Does Buddhism make you a nicer person? Gniz over at Reblogging Brad Warner thinks not. Citing his own experience, the many ugly scandals throughout the history of Buddhism, and the current wild west shoot out going on over at Brad Warner's blog, Gniz concludes that it's foolish to assume that our practice will make us behave better than anyone else.
Here's what I'd say are the central points of his post:
expecting Buddhists to behave better than Catholics or better than non-Buddhists is just silly, and clearly it's not the case. Why should it be, really? Let's just say that the practice of Zen makes us happier. Well, is it true that only unhappy people are assholes, act immorally, etc? Is everyone involved in war or criminal activities an "unhappy" person? I don't believe so. Not at all.
Morality has nothing to do with happiness.
Although I will agree that I tend to be nastier when I'm feeling unhappy and down, I'm not necessarily a model person when things are going well for me, either.
So my point is, there's almost nothing Zen or any kind of meditation can do to make us better people. Yes, you'll get practitioners TALKING about how much nicer, kinder, more tolerant they've become. But I'm not sure I buy it. Listen to Born Again Christians sometime. They'll tell you that Jesus did the same thing for them. Made them better, changed them.
And yet, from my POV, so many of these religious true-believers are just deluding themselves about how nice they've become, how compassionate they are, etc.
I'm inclined to agree (with some reservations) with Gniz's comparison between convert Buddhist self-assessment speech and that of born again Christians. There's definitely a segment of people who call themselves Buddhists who have simply placed the sheet of Buddhism over their crappy, old bed of the self. And even people who have practiced a long time, with deep sincerity, are still fooled some of the time by the languging they have adopted to describe their behavior. (I consider myself part of that second group.)In other words, you act a certain way, label it through a Buddhist frame, and then move on, failing to see the actual reality.
However, I do think people change. I've seen people in my sangha become more open, more outwardly caring about the basic details of life. I think I have changed too. Others would probably agree with me that I have changed. Not that I've become some saint, or anything, but I don't react and fixate on many things that arise in my life the way I did in the past.
In my opinion, Gniz's focus on niceness is actually a mistake. Being "nice" and behaving "better" aren't really helpful, nor are they really the drive of Buddhist practice.

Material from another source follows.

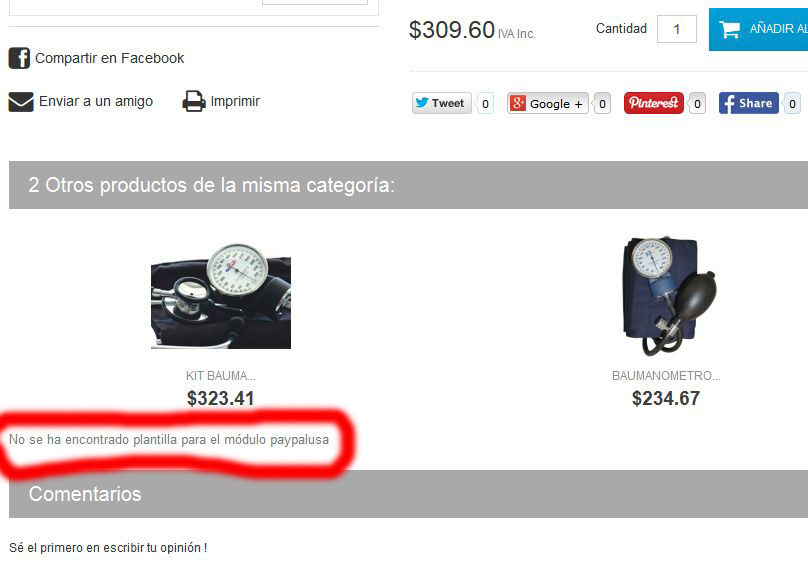Click the Google + share button
The width and height of the screenshot is (808, 568).
coord(547,104)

Take the paramitas, for example.
We Zen types tend to focus on the following six, but there are others, depending upon the school of Buddhism.
1. Dāna paramita: generosity
2. Śīla paramita: virtue, morality, discipline
3. Kṣānti (kshanti) paramita: patience, tolerance, forbearance
4. Vīrya paramita: energy, diligence, vigor, effort
5. Dhyāna paramita: one-pointed concentration, contemplation
6. Prajñā paramita: wisdom, insight
Neither being nice, nor happy - which Gniz and so many others have said is a main goal or outcome of Buddhist practice - are really focal points in the paramitas. And as far as behaving "better," based on what criteria? And who's judgment? A few weeks ago, I questioned the origin of a new requirement for us teachers and got half a dozen responses in return. Some felt I was being obstructive. Some thanked me for asking the question. One thought I was brave. Another seemed to be annoyed that the conversation was evening happening. The way I see it, speaking about "better or worse" is usually about narrating the surface of life, without any connection to the wisdom lurking beneath that surface.

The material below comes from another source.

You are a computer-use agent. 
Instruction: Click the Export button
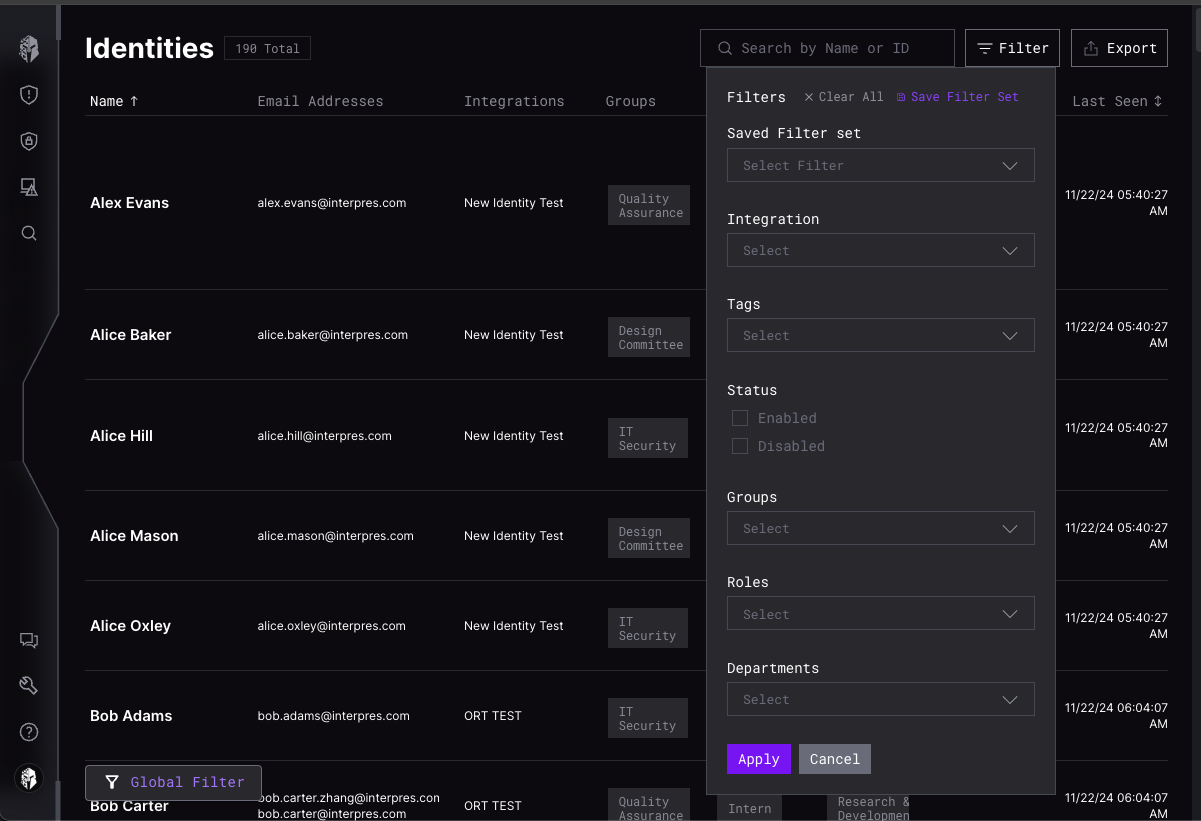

Now, anyone ready to dismiss Gniz's questioning and doubts best be careful. I think he's pointing us towards the many ways in which we confuse the surface appearance of things for the whole of reality. I think it's very true that a person can emanate a certain amount of happiness and still commit horrible acts. I remember seeing a collection of photos recently of Nazis in their "off hours" having a wonderful time singing, dancing, and playing with their friends and family. The people captured in those photos did not fit the image most of us have of Nazis working in concentration camps, but there they were, offering a more complex view for anyone wishing to look. That's an extreme example, but think about your own life, how you probably have acted unskillfully at times even when you were happy. One might call this a happiness without wisdom.
Another thing I notice, though, about Gniz's commentary is a certain streak of perfectionism coming through. I don't think Buddhist practice is about being or becoming a "model person." That sounds a little too much like those good old Catholic saints that never touch the ground or take a shit after eating a meal. Again, what constitutes a "model person"? It seems to me to be just another construction to get fixated on.
Now that the snow is melting around here, I'm enjoying looking at the photos I took when there were piles of it. What's under that snow pile in the photo above? There's an easy answer, of course, but are you sure that's the only answer? Look closely. Be patient. Doing so won't make you nicer, but that probably wasn't your deepest intention anyway, was it?